Bisnis.com, JAKARTA -- Sederet merek barang mewah mulai melonggarkan target pasarnya, menurunkan tingkat eksklusivitasnya, imbas adanya penurunan permintaan dari konsumen terbesar, China.
Hal itu tercermin dari gelaran peragaan busana privat, yang dulunya hanya diperuntukkan bagi mereka yang menghabiskan uang paling banyak.
Kini, acara tersebut terlihat lebih sering diadakan oleh merek-merek mewah, dan ditayangkan di berbagai platform media sosial agar bisa menangkap pasar di kelas yang lebih rendah.
“Acara-acara ini biasanya diperuntukkan bagi pelanggan yang menghabiskan sedikitnya US$90.000 setahun, tapi kini dengan belanja US$15.000 saja sudah cukup untuk bisa diundang dalam acara itu," kata Liu Yu, seorang penggemar barang-barang mewah, dilansir The Business Times, Jumat (25/4/2025).
Pergeseran ini merupakan lambang dari pasar barang mewah China yang meredup setelah sempat berkembang pesat karena konsumen barang-barang premium kini mulai mengencangkan ikat pinggang.
Kemunduran Pasar
Menurut laporan proyeksi Bain & Co pada Januari 2025, pasar barang mewah di China menyusut hingga 20% pada 2024, yang mengakhiri pemulihan pascapandemi yang berlangsung singkat.
Hal ini sebagian disebabkan oleh semakin banyaknya orang yang berbelanja di luar negeri, dengan pembelian warga China di Jepang dan di seluruh Asia kini melampaui level 2019.
Namun, total pengeluaran barang mewah global oleh konsumen China masih turun sekitar 7% dari tahun sebelumnya, dan 16% di bawah level sebelum pandemi.
Menurut Bain.co, diperkirakan kemunduran tersebut karena adanyaperubahan dalam psikologi konsumen. Banyak keluarga kelas menengah China yang meskipun tidak menjadi lebih miskin, tetapi mereka semakin menghindari risiko.
Lisa Hu, mitra dan direktur pelaksana di konsultan AlixPartners, mengatakan bahwa faktor etidakamanan pekerjaan dan kerugian nilai aset semuanya membebani cara orang memandang masa depan keuangan mereka.
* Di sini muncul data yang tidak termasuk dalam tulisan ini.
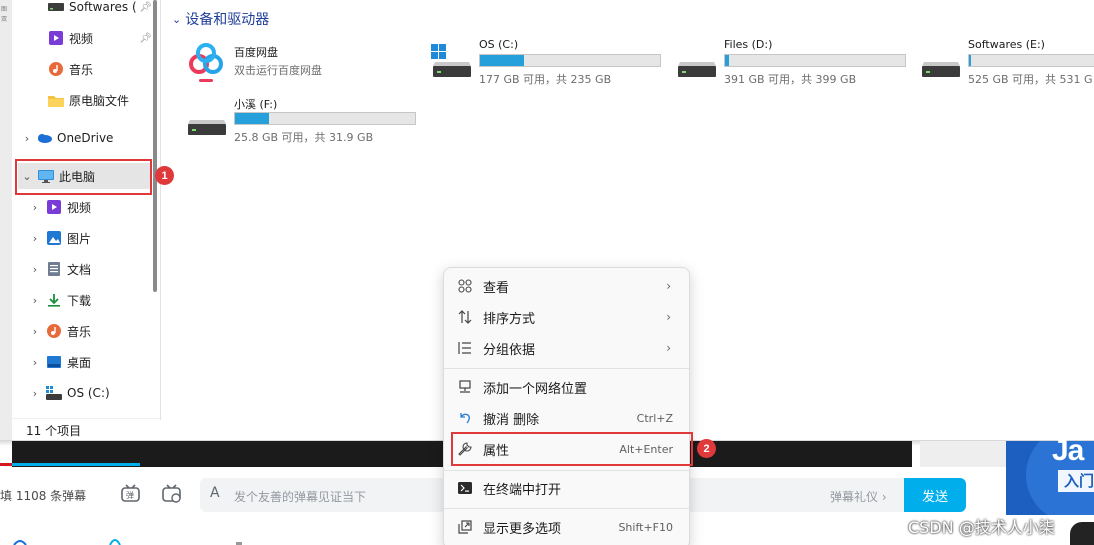 The image size is (1094, 545). Describe the element at coordinates (935, 495) in the screenshot. I see `send-danmaku-button: 发送` at that location.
Konsumen barang mewah kini lebih memilih untuk menyimpan uang tunai mereka sebagai gantinya. Data bank sentral China menunjukkan rekor simpanan baru sebesar 17,99 triliun yuan pada 2024, dengan tabungan rumah tangga mencapai hampir 80%.
Survei AlixPartners pada Januari juga menemukan bahwa para pembayar pajak berpenghasilan menengah di kota-kota lapis kedua, pembeli Gen Z di kota-kota besar, dan pembayar pajak berpenghasilan tinggi di kota-kota semuanya mengurangi pengeluaran mewah.
Di tengah kondisi ini, tidak ada segmen yang kebal. Jam tangan dan perhiasan, yang sering dianggap sebagai barang investasi, juga mengalami pukulan paling keras.
Bain memperkirakan bahwa penjualan jam tangan di China turun sebanyak 33% pada 2024, dengan perhiasan turun hingga 30%
Raksasa Swiss Compagnie Financiere Richemont, pemilik Cartier dan Van Cleef & Arpels, melaporkan penurunan penjualan tahunan sebesar 18% di China pada kuartal keempat 2024.
Divisi jam tangan dan perhiasan LVMH bernasib sedikit lebih baik, hanya turun 2% secara global, dengan penjualan di Asia kecuali Jepang turun 17%.
Permintaan perhiasan juga telah mengering. Shen Feng, seorang penjual, mengatakan banyak klien terbesarnya telah berhenti membeli berlian dan batu mulia lainnya selama dua tahun terakhir.
“Berlian tidak memiliki tolok ukur penjualan kembali yang dapat diandalkan seperti emas, jadi orang-orang ragu,” katanya.
Bahkan mode dan barang-barang dari kulit, inti industri ini, sedang merosot. Penjualan tas kulit di China turun hingga 25% pada 2024, sementara pakaian dan aksesori turun hingga 20%, menurut Bain.
Penjualan Gucci di Asia-Pasifik juga merosot 32%, sementara Yves Saint Laurent turun 21%, menurut perusahaan induknya, Kering.
Dua nama merek mewah yang paling tangguh, Hermes dan Chanel, tampaknya lebih mampu bertahan menghadapi badai ini.
Hermes melaporkan masih mencatat pertumbuhan penjualan global sebesar 14,7%, meskipun pertumbuhannya di Asia-Pasifik melambat menjadi 7% dari 19% pada tahun sebelumnya.